## What the task asks
Please write out all the entries exactly, without the pictures.

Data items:
+--

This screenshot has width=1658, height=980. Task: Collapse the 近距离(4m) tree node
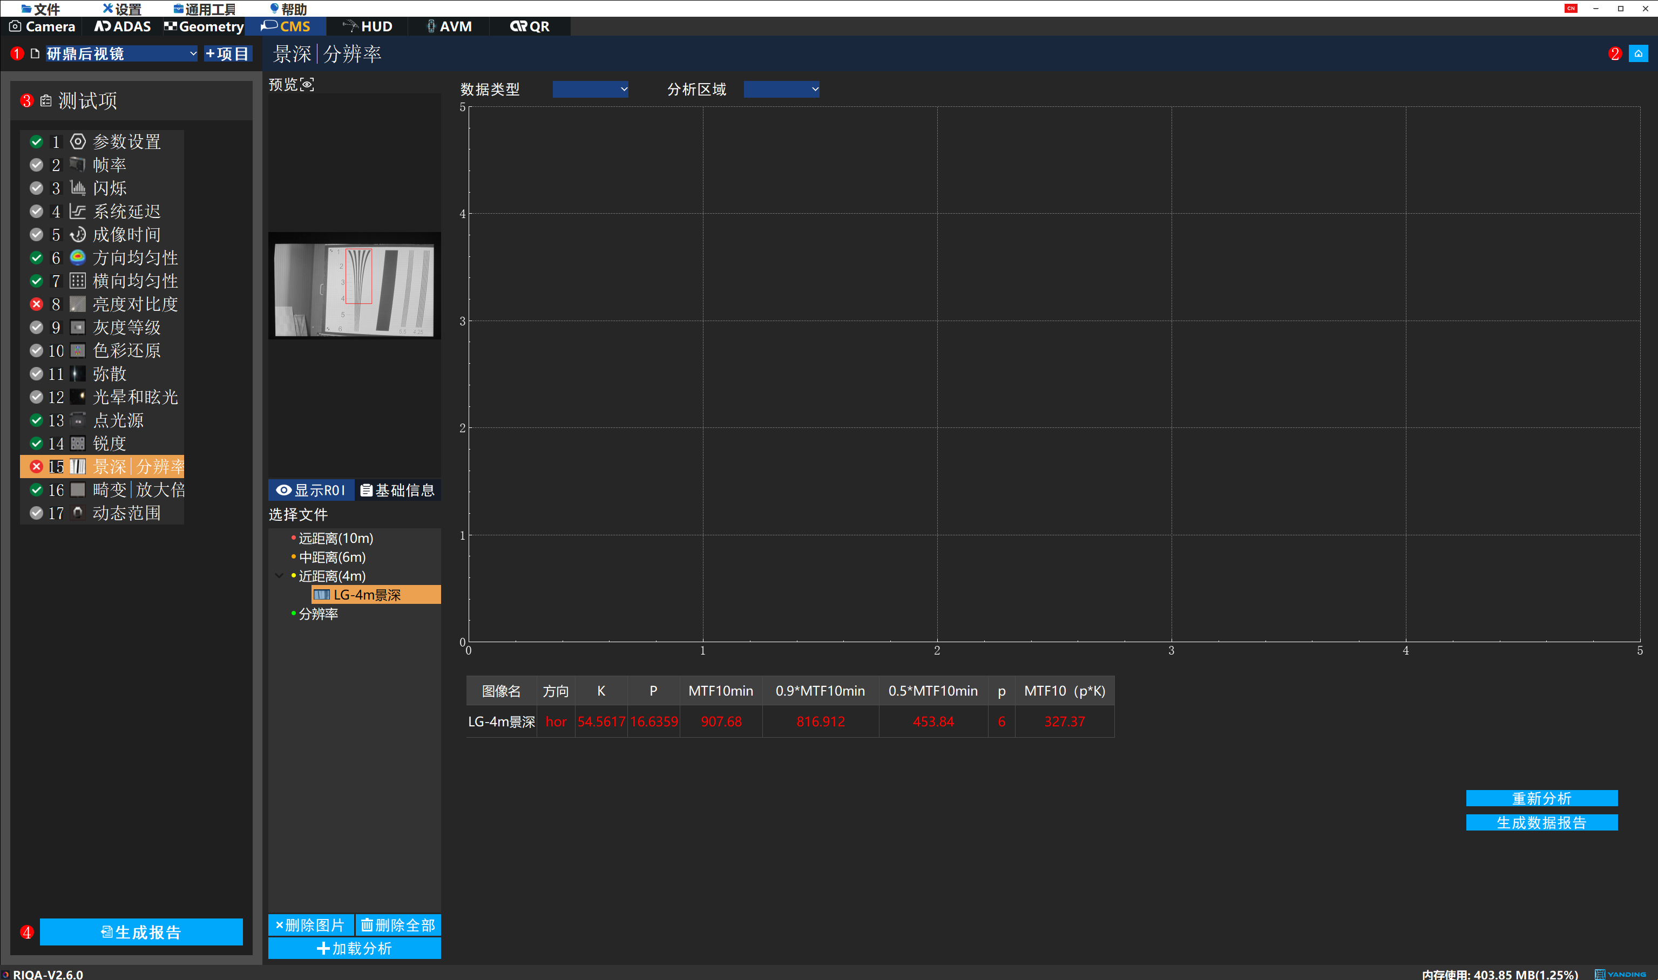pyautogui.click(x=279, y=576)
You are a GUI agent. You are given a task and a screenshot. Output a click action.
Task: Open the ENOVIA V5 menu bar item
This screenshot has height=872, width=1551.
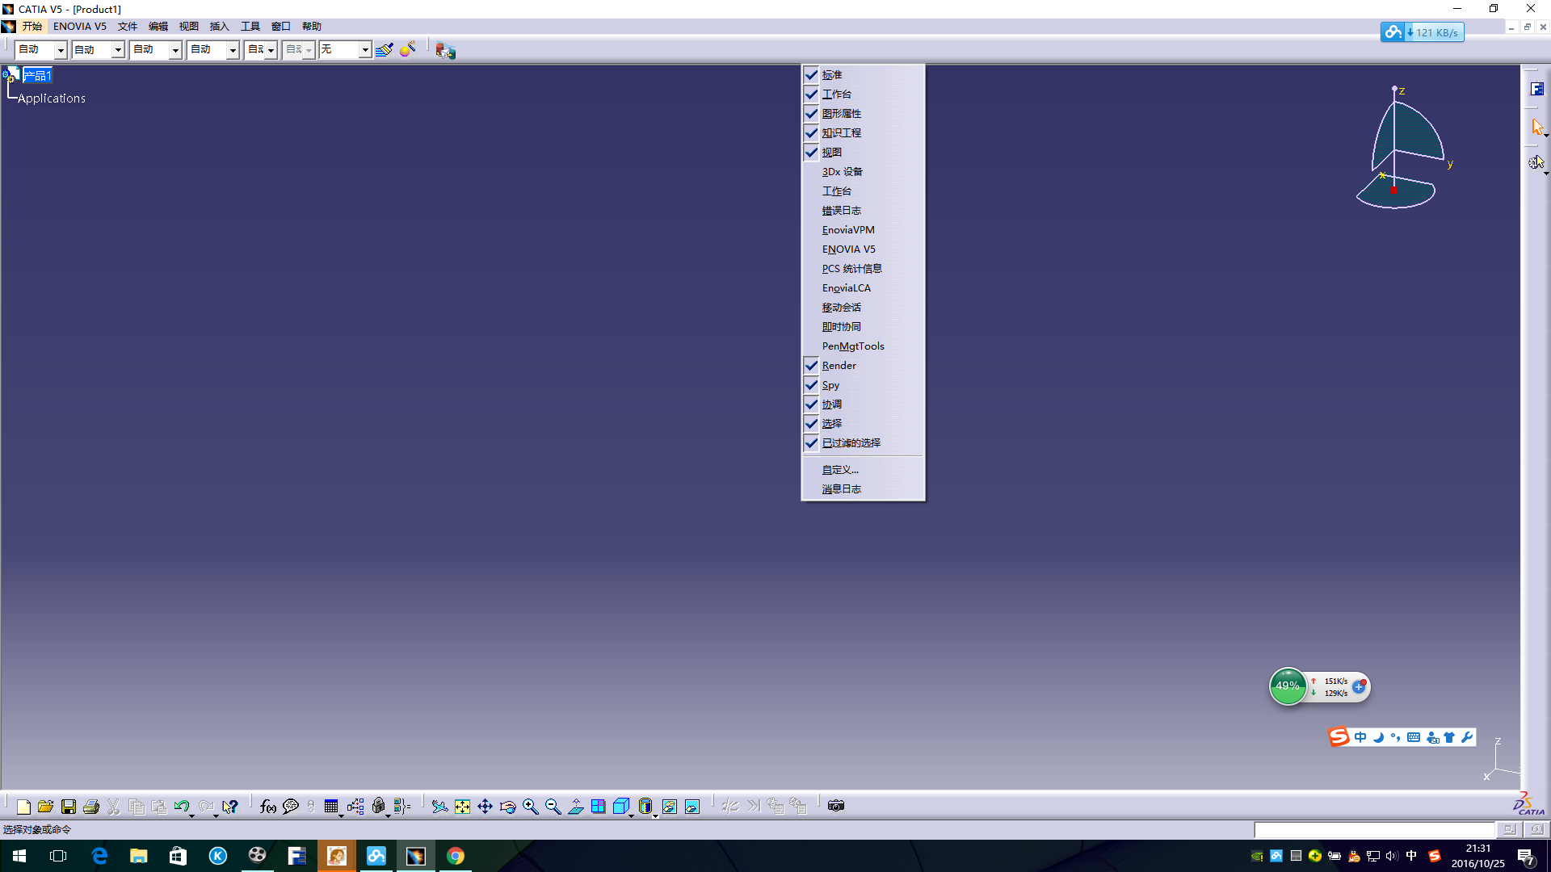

+--

## Finished task
This screenshot has width=1658, height=980. Task: Collapse the 近距离(4m) tree node
pyautogui.click(x=279, y=576)
You are a GUI agent. You are given a task and a screenshot. Output a click action.
Task: Open the ENOVIA V5 menu bar item
This screenshot has height=872, width=1551.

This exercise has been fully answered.